Repeat the lines of the records below word for word, starting at the line that contains "Given: Open the Создать на основании dropdown" and ending at the line that contains "tap(359, 338)", both included.

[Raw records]
=======

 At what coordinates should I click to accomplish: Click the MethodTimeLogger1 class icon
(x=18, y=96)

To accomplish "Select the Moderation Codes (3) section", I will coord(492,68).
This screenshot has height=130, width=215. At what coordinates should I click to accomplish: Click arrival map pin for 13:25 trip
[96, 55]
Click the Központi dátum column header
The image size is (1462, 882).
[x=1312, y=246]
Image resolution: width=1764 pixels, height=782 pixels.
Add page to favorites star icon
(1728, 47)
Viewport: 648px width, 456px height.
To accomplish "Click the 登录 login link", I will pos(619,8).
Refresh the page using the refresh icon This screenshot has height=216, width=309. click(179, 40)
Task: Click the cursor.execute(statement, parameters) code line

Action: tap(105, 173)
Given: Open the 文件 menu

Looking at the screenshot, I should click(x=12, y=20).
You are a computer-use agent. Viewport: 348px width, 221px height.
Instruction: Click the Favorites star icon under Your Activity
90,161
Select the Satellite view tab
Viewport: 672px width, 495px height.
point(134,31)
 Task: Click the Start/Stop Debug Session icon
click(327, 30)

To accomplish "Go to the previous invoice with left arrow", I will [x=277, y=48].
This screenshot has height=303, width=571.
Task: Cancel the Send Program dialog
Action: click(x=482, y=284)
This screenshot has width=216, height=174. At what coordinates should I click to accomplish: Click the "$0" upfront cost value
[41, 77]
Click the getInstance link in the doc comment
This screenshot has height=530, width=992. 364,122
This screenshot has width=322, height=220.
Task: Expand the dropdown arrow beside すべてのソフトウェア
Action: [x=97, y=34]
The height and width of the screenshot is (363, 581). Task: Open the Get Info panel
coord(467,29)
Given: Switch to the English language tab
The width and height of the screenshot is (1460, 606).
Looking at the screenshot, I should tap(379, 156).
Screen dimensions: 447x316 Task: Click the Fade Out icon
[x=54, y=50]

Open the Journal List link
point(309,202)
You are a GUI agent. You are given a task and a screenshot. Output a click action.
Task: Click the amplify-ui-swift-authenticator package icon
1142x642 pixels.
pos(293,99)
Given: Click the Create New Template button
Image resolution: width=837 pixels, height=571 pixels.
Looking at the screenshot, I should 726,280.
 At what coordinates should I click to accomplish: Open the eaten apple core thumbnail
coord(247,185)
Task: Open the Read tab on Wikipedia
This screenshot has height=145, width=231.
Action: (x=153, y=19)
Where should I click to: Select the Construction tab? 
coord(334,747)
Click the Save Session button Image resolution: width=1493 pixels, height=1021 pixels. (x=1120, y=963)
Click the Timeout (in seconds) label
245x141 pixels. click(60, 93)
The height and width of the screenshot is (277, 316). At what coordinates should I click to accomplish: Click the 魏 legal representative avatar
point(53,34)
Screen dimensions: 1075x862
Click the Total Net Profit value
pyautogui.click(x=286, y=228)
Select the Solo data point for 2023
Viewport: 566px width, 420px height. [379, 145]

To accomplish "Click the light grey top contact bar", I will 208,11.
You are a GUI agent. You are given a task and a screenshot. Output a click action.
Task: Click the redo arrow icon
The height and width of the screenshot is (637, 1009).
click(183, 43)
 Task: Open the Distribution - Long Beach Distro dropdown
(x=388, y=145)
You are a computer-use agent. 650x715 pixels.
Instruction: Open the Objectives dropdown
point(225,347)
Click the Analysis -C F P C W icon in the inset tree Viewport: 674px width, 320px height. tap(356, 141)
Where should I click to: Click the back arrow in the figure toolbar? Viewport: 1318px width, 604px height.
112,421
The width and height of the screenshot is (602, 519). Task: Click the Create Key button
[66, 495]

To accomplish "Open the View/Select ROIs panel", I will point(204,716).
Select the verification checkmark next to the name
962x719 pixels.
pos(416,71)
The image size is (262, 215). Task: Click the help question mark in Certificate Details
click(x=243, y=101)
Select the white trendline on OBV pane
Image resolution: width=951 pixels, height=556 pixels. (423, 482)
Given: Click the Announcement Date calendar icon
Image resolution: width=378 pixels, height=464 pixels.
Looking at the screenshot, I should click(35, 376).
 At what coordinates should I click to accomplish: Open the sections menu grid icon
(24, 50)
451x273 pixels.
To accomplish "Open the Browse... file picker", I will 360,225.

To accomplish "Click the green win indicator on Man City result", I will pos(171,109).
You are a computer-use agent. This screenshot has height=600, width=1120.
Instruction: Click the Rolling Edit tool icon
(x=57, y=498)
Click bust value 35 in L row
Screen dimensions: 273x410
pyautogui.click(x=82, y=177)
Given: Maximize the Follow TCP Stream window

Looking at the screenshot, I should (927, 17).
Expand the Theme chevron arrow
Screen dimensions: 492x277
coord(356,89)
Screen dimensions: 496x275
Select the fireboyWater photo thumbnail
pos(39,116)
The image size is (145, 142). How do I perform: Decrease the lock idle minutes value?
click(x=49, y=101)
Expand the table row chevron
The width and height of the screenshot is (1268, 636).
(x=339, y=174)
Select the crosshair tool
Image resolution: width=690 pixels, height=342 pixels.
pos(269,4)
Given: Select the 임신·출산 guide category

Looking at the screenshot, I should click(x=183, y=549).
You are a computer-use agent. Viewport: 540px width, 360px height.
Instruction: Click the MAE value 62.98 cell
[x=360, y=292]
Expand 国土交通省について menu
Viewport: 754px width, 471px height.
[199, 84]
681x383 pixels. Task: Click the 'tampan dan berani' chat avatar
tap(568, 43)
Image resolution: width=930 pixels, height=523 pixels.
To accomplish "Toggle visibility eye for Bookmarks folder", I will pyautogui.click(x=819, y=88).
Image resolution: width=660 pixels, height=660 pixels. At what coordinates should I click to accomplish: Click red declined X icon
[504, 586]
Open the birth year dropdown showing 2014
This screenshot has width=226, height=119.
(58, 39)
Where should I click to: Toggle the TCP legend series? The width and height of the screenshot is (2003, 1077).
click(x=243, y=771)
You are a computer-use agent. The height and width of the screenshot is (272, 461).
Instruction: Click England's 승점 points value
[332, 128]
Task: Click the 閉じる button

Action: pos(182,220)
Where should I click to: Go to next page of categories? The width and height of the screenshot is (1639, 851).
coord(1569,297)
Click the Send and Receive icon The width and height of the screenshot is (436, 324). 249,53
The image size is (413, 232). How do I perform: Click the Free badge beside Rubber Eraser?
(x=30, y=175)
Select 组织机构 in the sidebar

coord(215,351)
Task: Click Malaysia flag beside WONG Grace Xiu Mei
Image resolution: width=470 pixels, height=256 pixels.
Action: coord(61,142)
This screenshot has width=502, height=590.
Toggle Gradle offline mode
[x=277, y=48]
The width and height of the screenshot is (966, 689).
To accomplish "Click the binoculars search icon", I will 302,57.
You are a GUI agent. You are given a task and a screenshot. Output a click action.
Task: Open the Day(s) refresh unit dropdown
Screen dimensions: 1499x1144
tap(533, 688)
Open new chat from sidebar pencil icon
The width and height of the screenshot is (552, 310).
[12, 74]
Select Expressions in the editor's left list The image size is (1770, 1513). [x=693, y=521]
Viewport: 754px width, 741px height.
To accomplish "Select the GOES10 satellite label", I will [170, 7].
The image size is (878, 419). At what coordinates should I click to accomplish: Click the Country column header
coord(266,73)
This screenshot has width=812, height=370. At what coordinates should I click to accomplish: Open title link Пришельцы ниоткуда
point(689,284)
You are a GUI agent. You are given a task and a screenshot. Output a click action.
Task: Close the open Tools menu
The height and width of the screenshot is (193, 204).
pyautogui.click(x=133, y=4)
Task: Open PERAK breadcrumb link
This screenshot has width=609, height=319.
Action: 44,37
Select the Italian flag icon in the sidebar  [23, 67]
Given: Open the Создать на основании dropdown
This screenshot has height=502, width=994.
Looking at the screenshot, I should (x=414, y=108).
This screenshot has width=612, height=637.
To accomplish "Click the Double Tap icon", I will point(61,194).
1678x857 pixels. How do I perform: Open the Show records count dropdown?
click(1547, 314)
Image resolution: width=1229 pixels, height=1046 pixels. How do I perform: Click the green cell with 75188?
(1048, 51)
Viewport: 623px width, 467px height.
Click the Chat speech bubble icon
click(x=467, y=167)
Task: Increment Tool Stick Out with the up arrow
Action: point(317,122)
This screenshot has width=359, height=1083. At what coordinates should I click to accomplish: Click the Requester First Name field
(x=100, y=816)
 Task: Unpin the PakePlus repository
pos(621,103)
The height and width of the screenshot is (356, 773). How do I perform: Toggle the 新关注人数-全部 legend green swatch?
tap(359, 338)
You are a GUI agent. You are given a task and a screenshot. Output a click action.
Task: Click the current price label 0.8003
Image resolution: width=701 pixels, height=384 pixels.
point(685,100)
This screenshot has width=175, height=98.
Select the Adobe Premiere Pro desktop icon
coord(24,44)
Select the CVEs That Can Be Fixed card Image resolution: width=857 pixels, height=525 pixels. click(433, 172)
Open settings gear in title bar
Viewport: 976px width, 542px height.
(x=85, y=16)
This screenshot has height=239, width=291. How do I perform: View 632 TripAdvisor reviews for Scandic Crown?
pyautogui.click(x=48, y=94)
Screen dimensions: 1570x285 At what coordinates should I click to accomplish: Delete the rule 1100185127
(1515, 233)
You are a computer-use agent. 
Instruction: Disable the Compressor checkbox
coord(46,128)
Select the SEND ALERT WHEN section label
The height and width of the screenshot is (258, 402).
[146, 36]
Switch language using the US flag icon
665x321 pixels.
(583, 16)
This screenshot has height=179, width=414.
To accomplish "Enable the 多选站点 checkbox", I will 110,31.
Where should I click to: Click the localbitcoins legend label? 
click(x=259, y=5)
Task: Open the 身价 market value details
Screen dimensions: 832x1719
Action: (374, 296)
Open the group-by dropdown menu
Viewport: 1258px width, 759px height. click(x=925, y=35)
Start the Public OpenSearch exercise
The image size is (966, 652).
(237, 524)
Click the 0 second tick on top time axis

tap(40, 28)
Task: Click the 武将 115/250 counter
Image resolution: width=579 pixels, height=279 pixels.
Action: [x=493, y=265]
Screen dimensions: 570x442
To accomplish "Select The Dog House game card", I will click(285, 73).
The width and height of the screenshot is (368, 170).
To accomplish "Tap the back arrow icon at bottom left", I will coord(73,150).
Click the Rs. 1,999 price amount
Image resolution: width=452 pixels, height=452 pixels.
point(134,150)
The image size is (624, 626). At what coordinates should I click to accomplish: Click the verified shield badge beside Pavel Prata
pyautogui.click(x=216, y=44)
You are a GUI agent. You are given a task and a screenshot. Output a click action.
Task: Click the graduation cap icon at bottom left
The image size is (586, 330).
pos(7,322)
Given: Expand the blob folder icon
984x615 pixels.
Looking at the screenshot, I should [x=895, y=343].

=======

### FINAL ANSWER
Given: Open the Создать на основании dropdown
This screenshot has height=502, width=994.
Looking at the screenshot, I should (x=414, y=108).
This screenshot has width=612, height=637.
To accomplish "Click the Double Tap icon", I will point(61,194).
1678x857 pixels. How do I perform: Open the Show records count dropdown?
click(1547, 314)
Image resolution: width=1229 pixels, height=1046 pixels. How do I perform: Click the green cell with 75188?
(1048, 51)
Viewport: 623px width, 467px height.
Click the Chat speech bubble icon
click(x=467, y=167)
Task: Increment Tool Stick Out with the up arrow
Action: point(317,122)
This screenshot has width=359, height=1083. At what coordinates should I click to accomplish: Click the Requester First Name field
(x=100, y=816)
 Task: Unpin the PakePlus repository
pos(621,103)
The height and width of the screenshot is (356, 773). How do I perform: Toggle the 新关注人数-全部 legend green swatch?
tap(359, 338)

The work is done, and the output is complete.